Kuratowski's theorem states that a graph G is non-planar if and only if G has either $K_5$ or $K_{3,3}$ as a minor. Clearly this graph contains two $K_5$ minors, so our maximum non planar subgraph will involve at least removing one edge from each of the $K_5$ minors, call them $e_1, e_2$. We are then left with 24 - 2 = 22 edges. It remains to show that $G - e_1, e_2$ contains no $K_{3,3}$ minor. I am wondering if there is a way of accomplishing this just by using theorems, relations, and properties of the graphs, rather than visually attempting to uncover a $K_{3,3}$ minor as I find this relatively unintuitive and inefficient. For example, is there any way of using Euler's relation for planar graphs, V - E + F = 2 to solve this problem?
Here is a way to show that you cannot get a planar graph by removing two edges.
We know that a planar graph has at most $m = 3n-6$ edges, and it is attained only if the planar graph is triangulated.
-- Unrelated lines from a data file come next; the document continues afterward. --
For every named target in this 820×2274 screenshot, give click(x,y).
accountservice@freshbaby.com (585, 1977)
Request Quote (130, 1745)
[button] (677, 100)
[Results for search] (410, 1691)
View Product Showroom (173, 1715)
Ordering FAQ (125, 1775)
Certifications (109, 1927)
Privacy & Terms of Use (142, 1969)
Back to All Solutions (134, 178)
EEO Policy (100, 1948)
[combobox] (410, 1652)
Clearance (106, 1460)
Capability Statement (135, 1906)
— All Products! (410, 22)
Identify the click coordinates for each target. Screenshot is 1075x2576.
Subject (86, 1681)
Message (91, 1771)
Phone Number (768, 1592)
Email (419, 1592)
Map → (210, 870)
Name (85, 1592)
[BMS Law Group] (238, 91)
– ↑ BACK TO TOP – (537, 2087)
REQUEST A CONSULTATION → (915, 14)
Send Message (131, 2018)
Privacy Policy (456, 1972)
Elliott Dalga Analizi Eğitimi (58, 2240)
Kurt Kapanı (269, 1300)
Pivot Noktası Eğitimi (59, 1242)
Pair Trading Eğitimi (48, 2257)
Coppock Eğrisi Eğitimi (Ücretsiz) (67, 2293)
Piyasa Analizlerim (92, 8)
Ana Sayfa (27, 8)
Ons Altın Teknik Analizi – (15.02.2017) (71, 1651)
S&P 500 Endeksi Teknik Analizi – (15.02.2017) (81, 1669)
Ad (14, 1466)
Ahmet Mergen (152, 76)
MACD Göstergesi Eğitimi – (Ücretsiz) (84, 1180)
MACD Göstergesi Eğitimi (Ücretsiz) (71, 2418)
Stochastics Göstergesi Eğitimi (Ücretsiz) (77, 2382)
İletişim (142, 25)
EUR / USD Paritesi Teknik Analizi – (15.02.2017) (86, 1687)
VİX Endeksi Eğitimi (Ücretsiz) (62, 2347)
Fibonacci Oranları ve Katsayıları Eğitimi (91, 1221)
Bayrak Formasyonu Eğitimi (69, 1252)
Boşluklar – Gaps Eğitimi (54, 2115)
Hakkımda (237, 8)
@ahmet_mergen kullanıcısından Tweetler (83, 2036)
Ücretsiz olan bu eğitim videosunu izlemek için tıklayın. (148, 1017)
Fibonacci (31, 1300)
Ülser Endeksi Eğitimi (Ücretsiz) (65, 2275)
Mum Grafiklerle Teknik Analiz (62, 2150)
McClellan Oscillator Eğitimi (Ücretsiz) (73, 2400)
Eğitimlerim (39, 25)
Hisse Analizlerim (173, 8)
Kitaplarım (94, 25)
If you remove an edge to the left $K_5$, it gives a triangulated graph, so no matter the embedding, its $5$ vertices will induce only $3$-sided faces.
No matter the edge you remove to the right $K_5$, its $5$ vertices will still be connected. So all these vertices must all belong to the same face of the graph induced by the $5$ other vertices, so in a triangle. However, the vertices of the right $K_5$ are adjacent to $4$ vertices in the left $K_5$, so the graph can't be planar.